Your response must be made up of each line in the data below that contains the string "browser".

### Collected data
------------------------------------
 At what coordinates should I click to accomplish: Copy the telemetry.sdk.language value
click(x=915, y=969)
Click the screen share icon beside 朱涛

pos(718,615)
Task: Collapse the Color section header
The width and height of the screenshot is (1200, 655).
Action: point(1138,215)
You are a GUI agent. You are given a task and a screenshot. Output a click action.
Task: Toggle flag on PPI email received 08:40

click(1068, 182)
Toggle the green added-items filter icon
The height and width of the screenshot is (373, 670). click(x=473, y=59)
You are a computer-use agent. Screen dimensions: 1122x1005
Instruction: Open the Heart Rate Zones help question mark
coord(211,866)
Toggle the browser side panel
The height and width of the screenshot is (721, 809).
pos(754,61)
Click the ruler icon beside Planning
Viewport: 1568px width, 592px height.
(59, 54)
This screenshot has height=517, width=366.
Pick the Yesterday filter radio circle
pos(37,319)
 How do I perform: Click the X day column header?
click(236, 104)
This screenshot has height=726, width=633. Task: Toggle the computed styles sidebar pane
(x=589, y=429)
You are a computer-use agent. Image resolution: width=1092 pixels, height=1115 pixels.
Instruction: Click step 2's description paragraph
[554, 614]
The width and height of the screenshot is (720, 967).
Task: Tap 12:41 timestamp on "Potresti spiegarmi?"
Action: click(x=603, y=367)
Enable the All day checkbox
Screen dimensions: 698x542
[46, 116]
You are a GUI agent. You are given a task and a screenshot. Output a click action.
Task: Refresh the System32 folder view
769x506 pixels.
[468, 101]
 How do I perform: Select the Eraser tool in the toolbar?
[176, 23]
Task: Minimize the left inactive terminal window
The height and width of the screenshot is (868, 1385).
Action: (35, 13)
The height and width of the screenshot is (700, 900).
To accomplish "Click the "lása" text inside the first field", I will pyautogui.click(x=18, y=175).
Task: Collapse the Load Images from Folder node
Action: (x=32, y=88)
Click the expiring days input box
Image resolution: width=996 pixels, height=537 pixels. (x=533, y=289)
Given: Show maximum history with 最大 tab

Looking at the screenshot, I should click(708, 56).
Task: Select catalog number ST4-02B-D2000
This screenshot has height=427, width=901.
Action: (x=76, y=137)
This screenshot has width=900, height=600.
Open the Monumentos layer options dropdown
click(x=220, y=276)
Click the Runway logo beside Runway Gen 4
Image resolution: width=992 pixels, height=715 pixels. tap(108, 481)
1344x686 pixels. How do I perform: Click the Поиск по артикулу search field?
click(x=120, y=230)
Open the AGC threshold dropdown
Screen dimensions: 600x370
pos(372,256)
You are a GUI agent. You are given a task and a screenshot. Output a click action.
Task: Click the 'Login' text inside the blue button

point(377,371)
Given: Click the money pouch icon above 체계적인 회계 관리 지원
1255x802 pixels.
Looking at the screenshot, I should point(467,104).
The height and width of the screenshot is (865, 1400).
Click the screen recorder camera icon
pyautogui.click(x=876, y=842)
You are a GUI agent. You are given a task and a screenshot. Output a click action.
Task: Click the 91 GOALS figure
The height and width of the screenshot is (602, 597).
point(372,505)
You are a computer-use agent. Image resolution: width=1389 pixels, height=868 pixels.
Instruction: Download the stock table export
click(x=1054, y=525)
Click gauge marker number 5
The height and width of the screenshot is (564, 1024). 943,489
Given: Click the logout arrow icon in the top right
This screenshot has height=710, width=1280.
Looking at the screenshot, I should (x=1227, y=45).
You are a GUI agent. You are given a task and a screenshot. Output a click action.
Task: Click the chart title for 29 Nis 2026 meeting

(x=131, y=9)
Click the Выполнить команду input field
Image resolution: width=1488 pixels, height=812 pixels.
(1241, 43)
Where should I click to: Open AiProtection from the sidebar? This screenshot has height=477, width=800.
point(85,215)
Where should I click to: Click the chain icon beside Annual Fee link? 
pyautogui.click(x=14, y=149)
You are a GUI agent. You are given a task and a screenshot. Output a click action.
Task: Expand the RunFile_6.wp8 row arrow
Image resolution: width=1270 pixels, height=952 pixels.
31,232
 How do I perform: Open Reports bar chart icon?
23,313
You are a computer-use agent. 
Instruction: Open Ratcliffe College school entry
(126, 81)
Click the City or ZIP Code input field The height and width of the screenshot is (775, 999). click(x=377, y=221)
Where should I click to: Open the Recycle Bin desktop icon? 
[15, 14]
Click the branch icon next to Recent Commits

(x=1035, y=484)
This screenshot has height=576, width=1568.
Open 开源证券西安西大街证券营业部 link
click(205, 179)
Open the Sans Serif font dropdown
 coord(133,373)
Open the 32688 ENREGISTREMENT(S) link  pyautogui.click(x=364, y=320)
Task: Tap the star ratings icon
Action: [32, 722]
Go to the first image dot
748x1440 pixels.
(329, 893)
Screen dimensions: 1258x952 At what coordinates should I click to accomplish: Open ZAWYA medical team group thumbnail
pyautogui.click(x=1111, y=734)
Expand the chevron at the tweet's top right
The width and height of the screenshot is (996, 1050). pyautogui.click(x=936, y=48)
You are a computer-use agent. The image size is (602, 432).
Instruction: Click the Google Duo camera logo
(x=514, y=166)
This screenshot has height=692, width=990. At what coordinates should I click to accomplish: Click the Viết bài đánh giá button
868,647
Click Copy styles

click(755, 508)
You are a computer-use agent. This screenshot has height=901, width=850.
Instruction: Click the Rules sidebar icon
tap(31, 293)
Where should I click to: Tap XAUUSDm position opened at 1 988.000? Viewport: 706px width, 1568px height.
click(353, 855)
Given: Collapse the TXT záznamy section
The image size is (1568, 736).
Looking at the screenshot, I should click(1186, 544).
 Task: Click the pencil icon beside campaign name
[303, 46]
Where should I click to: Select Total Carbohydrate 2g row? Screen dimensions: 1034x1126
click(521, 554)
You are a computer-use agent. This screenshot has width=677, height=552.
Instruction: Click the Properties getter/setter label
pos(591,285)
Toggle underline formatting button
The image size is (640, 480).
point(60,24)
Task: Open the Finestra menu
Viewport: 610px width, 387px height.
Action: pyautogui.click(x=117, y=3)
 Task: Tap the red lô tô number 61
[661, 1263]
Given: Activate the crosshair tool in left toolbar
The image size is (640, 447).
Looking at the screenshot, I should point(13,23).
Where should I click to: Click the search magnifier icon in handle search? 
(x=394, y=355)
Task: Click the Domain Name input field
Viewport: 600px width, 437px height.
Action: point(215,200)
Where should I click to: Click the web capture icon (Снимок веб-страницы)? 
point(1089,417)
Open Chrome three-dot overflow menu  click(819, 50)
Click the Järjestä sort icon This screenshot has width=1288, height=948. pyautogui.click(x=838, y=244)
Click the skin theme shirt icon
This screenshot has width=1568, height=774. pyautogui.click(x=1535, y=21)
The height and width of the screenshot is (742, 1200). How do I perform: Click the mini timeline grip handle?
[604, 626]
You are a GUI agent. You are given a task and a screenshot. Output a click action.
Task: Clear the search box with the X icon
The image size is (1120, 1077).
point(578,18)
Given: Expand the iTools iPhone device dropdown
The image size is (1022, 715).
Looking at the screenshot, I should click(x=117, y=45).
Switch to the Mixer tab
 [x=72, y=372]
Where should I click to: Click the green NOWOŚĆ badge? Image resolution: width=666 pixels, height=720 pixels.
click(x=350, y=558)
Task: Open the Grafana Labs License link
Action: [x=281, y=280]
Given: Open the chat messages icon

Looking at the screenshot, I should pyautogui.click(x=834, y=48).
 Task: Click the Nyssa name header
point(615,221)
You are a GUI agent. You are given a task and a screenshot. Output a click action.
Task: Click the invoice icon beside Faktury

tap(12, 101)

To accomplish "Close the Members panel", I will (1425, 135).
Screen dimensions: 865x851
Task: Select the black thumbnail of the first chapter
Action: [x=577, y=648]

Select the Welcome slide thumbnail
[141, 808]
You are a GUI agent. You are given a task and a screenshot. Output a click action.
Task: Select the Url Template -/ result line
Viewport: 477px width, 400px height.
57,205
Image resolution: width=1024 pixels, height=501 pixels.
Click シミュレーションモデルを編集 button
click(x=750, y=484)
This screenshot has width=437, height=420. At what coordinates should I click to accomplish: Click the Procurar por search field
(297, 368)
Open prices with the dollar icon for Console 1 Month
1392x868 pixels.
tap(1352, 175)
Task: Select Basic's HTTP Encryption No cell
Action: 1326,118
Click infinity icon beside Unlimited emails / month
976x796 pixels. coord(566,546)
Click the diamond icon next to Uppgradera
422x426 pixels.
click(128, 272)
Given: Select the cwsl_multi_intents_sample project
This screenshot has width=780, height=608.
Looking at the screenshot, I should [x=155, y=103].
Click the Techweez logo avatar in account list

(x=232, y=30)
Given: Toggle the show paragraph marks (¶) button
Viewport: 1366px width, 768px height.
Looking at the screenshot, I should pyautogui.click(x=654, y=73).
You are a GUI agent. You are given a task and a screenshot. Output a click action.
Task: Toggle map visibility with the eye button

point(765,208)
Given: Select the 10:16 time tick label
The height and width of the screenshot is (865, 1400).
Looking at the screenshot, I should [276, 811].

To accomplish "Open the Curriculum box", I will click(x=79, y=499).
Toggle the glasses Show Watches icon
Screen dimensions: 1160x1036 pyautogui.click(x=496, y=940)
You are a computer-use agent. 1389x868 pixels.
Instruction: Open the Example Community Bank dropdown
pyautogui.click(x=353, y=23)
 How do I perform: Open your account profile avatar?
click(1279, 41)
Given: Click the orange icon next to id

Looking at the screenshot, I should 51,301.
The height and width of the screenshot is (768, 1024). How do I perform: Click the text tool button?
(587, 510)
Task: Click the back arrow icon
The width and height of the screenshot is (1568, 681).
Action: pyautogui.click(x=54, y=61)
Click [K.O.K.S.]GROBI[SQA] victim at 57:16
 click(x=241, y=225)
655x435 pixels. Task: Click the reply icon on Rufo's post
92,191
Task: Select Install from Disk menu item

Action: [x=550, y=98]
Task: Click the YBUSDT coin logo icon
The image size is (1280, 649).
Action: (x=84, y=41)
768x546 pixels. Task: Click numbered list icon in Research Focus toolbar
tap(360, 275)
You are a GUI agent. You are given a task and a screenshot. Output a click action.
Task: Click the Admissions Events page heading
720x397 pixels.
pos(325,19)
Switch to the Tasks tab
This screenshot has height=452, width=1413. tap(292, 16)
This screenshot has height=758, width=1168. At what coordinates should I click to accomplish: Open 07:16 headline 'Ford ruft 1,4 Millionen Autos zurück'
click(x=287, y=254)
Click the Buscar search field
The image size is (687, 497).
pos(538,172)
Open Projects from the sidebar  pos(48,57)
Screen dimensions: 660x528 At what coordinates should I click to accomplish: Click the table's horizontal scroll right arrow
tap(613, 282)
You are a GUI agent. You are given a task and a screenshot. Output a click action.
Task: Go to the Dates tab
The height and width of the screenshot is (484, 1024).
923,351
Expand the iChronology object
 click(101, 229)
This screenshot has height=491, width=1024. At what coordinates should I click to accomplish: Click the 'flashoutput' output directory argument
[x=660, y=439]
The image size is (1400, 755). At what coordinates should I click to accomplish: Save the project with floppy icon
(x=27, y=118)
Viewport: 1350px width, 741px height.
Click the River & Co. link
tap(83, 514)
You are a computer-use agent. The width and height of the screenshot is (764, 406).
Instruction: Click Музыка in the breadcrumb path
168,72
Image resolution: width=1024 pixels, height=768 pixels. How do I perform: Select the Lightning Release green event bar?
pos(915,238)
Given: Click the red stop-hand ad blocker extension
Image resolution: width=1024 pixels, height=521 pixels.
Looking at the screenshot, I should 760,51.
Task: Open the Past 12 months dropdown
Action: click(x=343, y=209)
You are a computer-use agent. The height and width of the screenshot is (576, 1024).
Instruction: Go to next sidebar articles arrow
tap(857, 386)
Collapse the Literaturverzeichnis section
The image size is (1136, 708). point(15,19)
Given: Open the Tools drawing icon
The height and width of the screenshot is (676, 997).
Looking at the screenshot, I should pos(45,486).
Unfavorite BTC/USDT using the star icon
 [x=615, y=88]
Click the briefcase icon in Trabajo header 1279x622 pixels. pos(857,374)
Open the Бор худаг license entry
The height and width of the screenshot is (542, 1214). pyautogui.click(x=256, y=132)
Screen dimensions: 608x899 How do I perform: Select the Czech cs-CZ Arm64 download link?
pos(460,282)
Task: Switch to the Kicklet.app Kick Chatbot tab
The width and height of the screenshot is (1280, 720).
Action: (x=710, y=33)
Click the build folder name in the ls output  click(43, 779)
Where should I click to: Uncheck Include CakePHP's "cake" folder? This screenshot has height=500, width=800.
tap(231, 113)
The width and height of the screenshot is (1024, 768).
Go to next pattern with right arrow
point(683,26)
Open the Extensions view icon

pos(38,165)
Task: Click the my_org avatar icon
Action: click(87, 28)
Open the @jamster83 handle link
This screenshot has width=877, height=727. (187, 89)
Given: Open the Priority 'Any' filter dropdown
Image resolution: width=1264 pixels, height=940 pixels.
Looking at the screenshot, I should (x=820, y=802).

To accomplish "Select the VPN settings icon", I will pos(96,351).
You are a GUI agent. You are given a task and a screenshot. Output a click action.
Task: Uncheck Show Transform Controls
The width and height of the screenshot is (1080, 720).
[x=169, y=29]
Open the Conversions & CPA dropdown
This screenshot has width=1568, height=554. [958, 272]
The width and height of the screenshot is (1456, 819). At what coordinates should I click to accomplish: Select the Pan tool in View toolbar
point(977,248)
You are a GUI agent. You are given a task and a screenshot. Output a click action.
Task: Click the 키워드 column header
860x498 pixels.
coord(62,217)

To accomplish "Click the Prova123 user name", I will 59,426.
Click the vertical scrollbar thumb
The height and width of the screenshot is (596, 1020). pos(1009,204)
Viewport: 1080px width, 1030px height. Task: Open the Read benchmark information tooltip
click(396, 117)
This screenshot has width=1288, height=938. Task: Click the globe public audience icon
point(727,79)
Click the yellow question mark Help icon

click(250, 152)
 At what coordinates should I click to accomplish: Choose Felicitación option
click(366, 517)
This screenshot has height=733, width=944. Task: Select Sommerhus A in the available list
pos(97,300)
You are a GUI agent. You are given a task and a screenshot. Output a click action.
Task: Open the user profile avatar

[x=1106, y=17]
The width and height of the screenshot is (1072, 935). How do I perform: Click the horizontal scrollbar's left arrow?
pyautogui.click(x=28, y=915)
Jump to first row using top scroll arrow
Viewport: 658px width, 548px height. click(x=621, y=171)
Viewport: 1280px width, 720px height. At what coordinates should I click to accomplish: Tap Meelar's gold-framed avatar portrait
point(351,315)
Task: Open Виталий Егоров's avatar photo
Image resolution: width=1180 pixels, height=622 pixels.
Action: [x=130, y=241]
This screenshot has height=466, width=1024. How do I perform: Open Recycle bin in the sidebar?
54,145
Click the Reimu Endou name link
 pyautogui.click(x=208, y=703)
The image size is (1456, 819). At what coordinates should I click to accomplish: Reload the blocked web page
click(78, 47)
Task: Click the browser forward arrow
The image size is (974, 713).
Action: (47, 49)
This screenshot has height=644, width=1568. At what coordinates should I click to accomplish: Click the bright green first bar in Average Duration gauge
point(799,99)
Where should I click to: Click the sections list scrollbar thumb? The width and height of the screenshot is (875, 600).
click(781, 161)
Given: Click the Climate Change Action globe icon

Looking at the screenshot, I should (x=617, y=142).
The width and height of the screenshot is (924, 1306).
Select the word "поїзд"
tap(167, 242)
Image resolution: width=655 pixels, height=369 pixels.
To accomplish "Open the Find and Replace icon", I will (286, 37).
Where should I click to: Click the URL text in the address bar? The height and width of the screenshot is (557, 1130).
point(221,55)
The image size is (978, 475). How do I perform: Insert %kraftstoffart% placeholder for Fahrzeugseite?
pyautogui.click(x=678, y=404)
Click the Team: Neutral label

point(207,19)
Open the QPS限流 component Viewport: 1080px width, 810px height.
------------------------------------
### Answer for this exercise
Toggle the browser side panel
Task: Click the browser forward arrow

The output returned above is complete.